DATASET ENTRIES -
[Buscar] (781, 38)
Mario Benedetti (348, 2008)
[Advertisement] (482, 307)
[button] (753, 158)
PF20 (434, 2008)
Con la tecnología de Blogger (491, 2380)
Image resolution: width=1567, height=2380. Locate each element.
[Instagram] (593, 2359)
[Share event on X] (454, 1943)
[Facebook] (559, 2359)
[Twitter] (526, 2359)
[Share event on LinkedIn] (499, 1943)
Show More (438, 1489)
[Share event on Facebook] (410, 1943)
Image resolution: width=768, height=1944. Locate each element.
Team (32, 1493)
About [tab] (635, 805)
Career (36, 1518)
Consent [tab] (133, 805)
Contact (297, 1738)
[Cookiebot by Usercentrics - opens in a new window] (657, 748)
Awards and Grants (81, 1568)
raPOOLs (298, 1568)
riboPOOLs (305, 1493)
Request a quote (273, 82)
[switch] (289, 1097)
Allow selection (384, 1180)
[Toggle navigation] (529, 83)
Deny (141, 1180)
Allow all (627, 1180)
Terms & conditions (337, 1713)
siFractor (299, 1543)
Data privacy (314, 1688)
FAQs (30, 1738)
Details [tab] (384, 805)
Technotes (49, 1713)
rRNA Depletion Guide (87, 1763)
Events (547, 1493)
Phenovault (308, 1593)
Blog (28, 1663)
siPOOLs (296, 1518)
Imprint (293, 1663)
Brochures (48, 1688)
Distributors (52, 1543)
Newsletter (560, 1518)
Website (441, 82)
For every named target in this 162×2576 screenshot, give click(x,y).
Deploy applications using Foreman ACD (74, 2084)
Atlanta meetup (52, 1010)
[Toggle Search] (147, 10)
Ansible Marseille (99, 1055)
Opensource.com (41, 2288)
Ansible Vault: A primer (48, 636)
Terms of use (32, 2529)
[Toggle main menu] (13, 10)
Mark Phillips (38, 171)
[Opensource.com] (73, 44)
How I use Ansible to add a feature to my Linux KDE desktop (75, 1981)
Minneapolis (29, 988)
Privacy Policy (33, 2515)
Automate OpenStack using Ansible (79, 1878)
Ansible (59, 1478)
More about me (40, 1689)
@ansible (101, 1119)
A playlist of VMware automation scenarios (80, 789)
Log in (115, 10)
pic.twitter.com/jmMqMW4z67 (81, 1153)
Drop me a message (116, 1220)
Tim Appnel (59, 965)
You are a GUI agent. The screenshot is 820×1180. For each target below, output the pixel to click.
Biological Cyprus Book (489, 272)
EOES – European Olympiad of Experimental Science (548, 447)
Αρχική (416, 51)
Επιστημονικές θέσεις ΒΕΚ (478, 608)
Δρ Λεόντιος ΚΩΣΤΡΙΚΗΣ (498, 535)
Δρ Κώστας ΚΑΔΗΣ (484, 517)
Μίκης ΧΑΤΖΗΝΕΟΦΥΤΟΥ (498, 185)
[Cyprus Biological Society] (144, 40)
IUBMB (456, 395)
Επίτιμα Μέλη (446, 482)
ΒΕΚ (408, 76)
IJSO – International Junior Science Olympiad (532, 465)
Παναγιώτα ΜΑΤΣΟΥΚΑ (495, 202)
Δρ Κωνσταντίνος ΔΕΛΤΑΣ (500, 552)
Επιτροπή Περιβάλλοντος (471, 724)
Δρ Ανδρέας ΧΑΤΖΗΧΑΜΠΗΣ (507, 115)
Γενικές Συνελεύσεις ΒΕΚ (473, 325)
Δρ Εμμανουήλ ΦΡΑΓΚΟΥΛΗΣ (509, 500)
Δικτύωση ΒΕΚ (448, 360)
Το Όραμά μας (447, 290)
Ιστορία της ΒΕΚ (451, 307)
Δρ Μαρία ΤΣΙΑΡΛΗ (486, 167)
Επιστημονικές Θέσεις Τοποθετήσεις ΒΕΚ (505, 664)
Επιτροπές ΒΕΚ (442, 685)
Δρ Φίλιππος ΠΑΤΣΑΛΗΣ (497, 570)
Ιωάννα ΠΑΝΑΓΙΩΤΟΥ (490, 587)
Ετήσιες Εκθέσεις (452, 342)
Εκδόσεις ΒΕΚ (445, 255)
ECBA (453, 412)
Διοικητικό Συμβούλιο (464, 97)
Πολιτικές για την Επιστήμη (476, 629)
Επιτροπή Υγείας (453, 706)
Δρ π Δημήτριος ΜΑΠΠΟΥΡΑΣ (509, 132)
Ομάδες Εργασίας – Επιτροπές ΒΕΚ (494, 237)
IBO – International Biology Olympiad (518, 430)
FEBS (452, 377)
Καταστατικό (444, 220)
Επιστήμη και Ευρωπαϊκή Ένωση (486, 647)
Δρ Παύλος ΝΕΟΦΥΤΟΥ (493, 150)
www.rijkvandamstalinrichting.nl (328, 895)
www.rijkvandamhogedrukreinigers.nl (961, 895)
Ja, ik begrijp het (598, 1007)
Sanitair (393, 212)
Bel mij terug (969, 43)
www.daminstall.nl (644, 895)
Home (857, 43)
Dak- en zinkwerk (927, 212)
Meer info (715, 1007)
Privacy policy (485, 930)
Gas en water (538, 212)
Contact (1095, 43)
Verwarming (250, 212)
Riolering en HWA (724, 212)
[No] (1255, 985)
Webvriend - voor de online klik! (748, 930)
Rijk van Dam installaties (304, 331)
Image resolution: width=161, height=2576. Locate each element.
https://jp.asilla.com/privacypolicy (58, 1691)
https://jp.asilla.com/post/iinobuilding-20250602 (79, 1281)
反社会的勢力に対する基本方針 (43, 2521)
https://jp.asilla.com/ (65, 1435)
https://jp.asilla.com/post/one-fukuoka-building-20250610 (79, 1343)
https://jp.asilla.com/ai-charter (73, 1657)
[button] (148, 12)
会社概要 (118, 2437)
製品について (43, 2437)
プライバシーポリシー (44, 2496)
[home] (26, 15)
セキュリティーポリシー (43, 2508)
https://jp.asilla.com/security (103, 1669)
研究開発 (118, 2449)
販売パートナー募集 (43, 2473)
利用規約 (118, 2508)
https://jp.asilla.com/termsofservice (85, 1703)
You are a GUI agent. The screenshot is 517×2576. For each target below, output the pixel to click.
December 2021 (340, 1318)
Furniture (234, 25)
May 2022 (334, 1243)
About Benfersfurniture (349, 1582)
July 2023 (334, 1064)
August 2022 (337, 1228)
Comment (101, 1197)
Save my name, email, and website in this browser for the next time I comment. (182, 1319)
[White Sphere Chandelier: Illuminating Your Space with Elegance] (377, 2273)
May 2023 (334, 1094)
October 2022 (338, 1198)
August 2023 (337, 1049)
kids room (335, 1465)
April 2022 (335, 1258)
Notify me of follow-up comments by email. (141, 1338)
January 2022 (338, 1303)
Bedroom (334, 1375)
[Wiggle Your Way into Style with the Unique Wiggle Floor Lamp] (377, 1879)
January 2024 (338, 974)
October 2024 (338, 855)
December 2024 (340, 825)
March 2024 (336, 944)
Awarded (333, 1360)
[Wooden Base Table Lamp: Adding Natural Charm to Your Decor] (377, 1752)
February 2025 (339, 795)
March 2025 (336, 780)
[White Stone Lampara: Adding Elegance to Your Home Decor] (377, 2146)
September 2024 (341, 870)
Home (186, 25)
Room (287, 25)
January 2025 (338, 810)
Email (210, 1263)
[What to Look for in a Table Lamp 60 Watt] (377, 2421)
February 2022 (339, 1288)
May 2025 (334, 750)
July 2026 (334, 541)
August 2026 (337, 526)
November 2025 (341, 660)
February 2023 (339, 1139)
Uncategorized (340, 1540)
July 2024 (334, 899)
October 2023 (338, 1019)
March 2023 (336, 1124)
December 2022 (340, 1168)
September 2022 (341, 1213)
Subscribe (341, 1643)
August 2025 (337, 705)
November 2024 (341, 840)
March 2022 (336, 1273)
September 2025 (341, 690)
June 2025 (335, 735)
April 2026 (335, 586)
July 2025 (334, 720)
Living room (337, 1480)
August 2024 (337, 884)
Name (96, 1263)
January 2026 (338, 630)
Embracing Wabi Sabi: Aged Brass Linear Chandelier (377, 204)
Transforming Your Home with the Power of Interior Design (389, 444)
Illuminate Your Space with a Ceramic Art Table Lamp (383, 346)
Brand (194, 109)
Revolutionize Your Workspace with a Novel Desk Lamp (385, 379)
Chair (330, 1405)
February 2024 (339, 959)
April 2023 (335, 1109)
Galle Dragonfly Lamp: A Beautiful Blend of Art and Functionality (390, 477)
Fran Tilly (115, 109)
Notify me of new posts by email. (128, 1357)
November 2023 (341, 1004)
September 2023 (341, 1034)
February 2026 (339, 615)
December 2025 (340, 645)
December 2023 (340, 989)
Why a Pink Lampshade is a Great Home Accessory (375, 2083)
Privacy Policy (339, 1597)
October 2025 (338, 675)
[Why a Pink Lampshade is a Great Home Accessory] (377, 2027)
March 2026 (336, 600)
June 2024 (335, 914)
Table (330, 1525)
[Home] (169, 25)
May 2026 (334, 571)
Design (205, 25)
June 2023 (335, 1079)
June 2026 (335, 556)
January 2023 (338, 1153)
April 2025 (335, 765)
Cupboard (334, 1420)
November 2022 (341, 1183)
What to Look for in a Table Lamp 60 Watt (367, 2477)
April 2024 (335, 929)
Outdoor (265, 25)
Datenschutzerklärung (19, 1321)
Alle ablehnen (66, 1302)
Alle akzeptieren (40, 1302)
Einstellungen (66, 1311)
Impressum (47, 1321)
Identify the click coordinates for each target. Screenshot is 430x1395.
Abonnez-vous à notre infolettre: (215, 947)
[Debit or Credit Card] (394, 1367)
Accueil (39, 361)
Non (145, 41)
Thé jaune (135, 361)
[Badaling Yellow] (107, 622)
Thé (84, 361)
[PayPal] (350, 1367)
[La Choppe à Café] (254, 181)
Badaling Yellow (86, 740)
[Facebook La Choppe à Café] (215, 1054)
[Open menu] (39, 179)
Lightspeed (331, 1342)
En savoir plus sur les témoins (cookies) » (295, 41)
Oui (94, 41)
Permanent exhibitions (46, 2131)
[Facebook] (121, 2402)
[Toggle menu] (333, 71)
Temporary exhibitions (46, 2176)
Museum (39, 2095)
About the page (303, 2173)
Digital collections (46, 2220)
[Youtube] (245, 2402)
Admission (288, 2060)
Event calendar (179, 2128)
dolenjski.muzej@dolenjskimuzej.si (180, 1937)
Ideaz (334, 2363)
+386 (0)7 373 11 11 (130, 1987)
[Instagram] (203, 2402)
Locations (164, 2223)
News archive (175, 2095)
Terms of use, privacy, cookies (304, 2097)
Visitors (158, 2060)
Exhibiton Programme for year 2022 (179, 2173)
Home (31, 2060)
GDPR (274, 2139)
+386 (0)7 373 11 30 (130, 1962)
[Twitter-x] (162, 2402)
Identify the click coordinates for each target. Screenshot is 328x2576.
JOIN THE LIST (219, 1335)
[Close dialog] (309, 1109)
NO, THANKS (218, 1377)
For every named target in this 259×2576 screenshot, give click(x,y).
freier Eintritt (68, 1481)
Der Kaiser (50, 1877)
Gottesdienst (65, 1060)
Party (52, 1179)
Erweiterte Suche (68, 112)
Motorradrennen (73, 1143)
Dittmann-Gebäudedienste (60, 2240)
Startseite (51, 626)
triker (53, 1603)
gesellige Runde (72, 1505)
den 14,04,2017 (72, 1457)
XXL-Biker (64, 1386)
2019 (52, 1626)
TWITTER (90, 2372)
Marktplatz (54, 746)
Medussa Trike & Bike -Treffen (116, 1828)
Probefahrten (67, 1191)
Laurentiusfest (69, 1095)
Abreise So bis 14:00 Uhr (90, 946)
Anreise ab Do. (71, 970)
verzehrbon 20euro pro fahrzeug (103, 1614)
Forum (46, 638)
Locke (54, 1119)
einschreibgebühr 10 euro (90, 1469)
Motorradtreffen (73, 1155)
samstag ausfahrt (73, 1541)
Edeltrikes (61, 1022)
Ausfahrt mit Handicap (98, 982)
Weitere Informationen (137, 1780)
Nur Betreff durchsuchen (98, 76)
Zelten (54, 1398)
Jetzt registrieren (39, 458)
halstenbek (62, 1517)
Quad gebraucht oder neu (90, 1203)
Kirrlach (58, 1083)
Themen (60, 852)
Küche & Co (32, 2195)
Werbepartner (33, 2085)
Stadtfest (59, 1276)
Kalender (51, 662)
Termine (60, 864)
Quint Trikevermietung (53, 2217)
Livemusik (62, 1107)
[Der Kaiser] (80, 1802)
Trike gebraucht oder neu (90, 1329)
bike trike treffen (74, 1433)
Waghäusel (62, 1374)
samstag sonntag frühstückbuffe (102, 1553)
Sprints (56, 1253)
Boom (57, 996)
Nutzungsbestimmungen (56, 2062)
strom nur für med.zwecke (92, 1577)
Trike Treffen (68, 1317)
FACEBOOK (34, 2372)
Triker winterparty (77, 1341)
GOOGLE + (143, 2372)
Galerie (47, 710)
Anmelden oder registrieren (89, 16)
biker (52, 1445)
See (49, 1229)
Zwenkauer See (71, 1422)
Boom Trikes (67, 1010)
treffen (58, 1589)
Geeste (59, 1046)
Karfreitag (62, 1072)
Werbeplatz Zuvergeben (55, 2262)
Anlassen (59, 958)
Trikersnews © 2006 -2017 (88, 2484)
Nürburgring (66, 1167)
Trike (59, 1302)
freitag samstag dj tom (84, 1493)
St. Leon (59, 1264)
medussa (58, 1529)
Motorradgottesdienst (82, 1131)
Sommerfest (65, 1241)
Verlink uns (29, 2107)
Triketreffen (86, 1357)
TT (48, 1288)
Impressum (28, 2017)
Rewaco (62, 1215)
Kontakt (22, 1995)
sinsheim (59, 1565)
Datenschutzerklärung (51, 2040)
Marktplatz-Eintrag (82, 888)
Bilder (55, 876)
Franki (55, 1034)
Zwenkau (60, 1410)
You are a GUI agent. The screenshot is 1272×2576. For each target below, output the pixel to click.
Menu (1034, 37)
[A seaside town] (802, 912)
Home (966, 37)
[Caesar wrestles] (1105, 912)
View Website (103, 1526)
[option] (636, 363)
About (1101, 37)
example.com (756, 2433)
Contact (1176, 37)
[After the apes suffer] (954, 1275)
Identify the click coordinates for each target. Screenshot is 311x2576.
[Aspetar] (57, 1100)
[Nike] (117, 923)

WORK REQUEST -
What are the lines above, starting at the one with "Boom (57, 996)" and ending at the one with "Zwenkau (60, 1410)"? Give them again exactly, and only them.

RESPONSE TO THE EXERCISE -
Boom (57, 996)
Nutzungsbestimmungen (56, 2062)
strom nur für med.zwecke (92, 1577)
Trike Treffen (68, 1317)
FACEBOOK (34, 2372)
Triker winterparty (77, 1341)
GOOGLE + (143, 2372)
Galerie (47, 710)
Anmelden oder registrieren (89, 16)
biker (52, 1445)
See (49, 1229)
Zwenkauer See (71, 1422)
Boom Trikes (67, 1010)
treffen (58, 1589)
Geeste (59, 1046)
Karfreitag (62, 1072)
Werbeplatz Zuvergeben (55, 2262)
Anlassen (59, 958)
Trikersnews © 2006 -2017 (88, 2484)
Nürburgring (66, 1167)
Trike (59, 1302)
freitag samstag dj tom (84, 1493)
St. Leon (59, 1264)
medussa (58, 1529)
Motorradgottesdienst (82, 1131)
Sommerfest (65, 1241)
Verlink uns (29, 2107)
Triketreffen (86, 1357)
TT (48, 1288)
Impressum (28, 2017)
Rewaco (62, 1215)
Kontakt (22, 1995)
sinsheim (59, 1565)
Datenschutzerklärung (51, 2040)
Marktplatz-Eintrag (82, 888)
Bilder (55, 876)
Franki (55, 1034)
Zwenkau (60, 1410)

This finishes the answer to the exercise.